--- Work instruction ---
Going through the entries below, work out how many lines have the string "search" in them. Give the number and nothing more.

--- Extracted entries ---
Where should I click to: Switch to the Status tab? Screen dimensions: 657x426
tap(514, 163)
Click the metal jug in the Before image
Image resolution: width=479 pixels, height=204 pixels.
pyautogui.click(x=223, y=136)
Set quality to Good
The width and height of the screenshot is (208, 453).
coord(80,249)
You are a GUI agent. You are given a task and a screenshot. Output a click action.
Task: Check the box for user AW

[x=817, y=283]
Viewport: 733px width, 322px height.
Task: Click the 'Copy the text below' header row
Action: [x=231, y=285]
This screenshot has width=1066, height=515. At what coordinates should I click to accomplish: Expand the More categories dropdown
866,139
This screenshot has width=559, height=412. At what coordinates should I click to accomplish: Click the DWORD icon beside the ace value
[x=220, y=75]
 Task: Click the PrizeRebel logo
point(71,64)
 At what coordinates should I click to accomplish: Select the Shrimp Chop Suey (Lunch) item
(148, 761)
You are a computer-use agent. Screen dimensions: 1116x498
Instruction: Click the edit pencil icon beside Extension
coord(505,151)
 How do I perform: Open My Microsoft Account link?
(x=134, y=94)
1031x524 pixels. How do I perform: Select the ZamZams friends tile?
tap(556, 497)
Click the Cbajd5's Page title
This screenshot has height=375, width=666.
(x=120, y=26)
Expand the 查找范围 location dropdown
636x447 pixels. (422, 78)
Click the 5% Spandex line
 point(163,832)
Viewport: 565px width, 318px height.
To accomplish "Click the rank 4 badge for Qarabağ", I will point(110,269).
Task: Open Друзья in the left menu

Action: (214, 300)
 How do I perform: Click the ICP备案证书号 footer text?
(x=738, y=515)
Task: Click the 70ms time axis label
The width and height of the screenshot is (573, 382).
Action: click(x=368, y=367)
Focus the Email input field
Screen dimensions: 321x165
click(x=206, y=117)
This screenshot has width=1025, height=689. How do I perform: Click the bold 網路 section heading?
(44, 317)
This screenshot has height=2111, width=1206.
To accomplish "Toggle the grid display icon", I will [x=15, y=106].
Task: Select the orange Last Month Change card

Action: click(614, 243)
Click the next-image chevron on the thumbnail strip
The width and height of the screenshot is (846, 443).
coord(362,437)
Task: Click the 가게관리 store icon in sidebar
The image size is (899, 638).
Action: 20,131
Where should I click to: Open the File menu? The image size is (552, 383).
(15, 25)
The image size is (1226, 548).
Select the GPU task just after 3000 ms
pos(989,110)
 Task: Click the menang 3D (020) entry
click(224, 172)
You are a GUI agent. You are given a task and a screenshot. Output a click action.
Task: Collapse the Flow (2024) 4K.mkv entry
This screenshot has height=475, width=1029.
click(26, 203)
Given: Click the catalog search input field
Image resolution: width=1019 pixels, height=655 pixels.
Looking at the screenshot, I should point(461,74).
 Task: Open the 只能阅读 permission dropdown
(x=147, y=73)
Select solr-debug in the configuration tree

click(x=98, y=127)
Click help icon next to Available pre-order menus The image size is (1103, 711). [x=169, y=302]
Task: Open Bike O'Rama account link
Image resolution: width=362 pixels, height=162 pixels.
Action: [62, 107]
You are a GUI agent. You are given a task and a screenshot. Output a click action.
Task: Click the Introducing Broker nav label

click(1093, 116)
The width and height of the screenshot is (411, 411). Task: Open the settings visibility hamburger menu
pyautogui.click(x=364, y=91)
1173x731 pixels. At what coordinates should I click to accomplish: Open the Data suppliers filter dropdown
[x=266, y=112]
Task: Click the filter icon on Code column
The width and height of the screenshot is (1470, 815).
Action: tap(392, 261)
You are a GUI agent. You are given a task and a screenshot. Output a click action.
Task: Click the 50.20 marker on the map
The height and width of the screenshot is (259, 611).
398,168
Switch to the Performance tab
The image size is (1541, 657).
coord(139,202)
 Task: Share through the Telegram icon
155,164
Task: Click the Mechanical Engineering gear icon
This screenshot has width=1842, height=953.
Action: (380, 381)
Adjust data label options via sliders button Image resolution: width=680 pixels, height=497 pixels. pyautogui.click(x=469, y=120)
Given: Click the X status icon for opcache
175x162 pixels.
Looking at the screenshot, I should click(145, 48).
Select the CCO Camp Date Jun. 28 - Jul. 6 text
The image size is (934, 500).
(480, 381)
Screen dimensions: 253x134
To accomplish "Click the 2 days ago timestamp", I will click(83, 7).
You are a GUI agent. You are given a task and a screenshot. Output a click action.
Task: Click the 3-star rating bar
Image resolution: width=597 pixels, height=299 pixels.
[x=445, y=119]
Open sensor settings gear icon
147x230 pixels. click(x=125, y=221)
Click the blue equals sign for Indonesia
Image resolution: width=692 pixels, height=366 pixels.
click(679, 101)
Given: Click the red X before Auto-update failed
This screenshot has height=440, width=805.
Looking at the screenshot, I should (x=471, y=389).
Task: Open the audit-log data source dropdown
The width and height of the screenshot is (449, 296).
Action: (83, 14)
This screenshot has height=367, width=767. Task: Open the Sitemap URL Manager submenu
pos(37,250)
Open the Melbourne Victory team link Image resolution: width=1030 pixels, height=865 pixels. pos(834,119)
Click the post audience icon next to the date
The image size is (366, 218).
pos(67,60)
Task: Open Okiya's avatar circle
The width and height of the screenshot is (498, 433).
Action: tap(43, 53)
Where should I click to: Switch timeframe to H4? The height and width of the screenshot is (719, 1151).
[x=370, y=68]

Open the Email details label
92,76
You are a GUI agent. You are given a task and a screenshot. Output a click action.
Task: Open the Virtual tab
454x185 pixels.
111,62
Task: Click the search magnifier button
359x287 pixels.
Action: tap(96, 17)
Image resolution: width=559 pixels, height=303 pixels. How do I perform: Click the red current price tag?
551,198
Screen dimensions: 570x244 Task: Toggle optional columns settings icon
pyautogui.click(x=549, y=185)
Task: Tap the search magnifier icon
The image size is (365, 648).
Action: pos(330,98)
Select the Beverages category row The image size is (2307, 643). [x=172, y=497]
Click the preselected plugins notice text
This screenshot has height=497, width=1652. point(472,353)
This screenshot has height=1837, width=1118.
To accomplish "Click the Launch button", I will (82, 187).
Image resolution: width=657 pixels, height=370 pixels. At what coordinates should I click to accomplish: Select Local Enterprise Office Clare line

--- Output of the exercise ---
3